Frei Gilvander Moreira é padre da Ordem dos Carmelitas, doutor em Educação pela FAE/UFMG, licenciado e bacharel em Filosofia pela UFPR, bacharel em Teologia pelo ITESP/SP, mestre em exegese Bíblica pelo Pontifício Instituto Bíblico, em Roma, Itália, agente e assessor da CPT/MG, assessor do CEBI e Ocupações Urbanas e professor de Teologia Bíblica no Serviço de Animação Bíblica, em Belo Horizonte.

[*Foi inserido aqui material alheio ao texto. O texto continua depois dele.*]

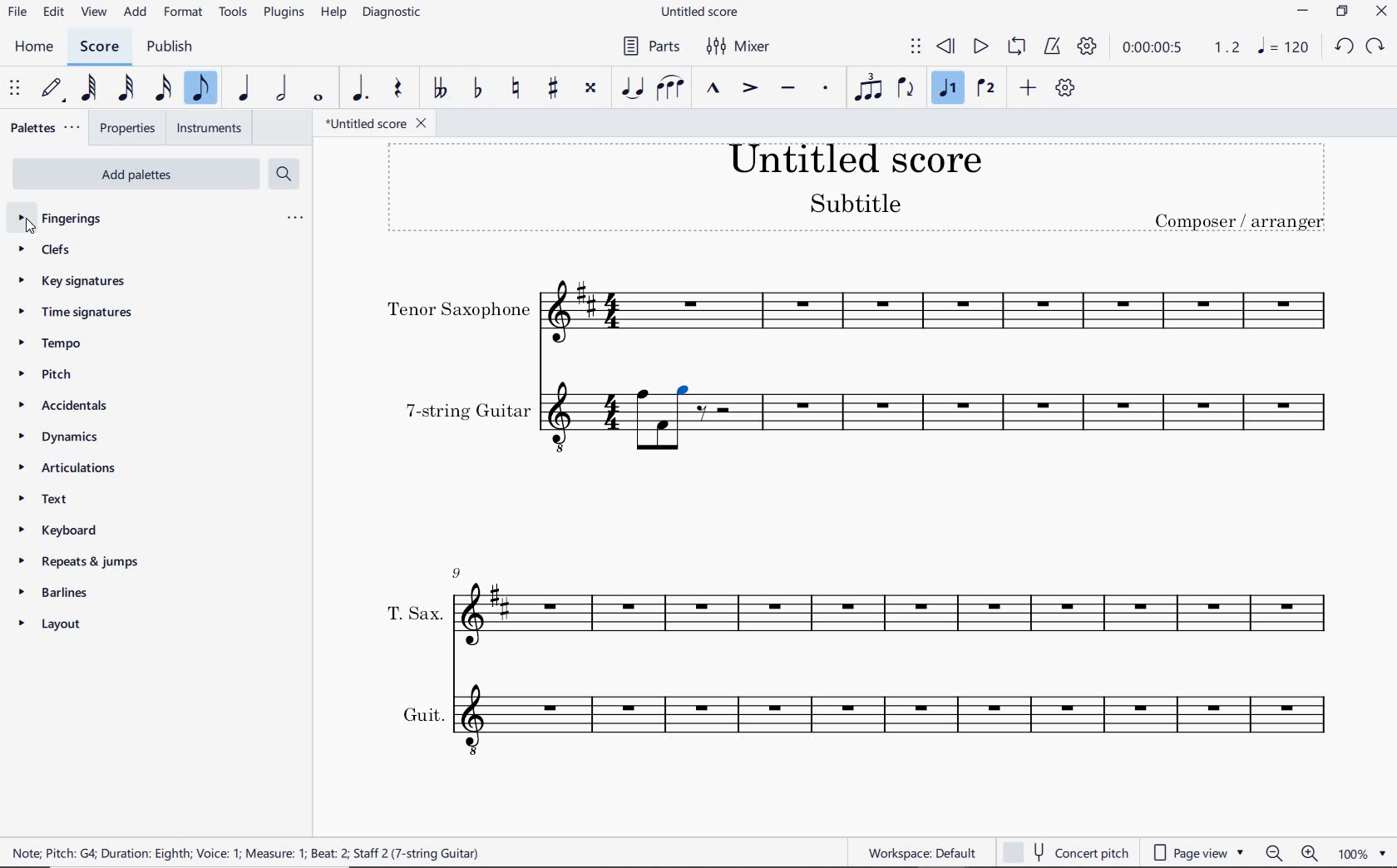 This screenshot has height=868, width=1397. Describe the element at coordinates (1284, 46) in the screenshot. I see `NOTE` at that location.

Os manuscritos originais da Bíblia judaica e cristã se perderam. Temos vários manuscritos posteriores. Muitas traduções da Bíblia foram feitas até chegar à Bíblia que lemos hoje, no Brasil, em mais de vinte traduções atuais. Muitas revisões foram feitas nas traduções, entre as quais as Revisões judaicas motivadas pelo desejo que os judeus helenistas tinham de ter o seu texto grego e que se aproximasse o mais possível do texto hebraico em uso pelos judeus de língua judaica. Por outro lado, tinham consciência de que seria muito difícil suprimir a tradução da Setenta (LXX), em sua grande difusão. Também porque era a tradução de estimação por ser a única, além da polêmica que havia entre judeus e cristãos, pois os cristãos começavam a reler textos do Primeiro Testamento na ótica da messianidade de Jesus, o que influenciou na revisão dos textos, sobretudo, messiânicos.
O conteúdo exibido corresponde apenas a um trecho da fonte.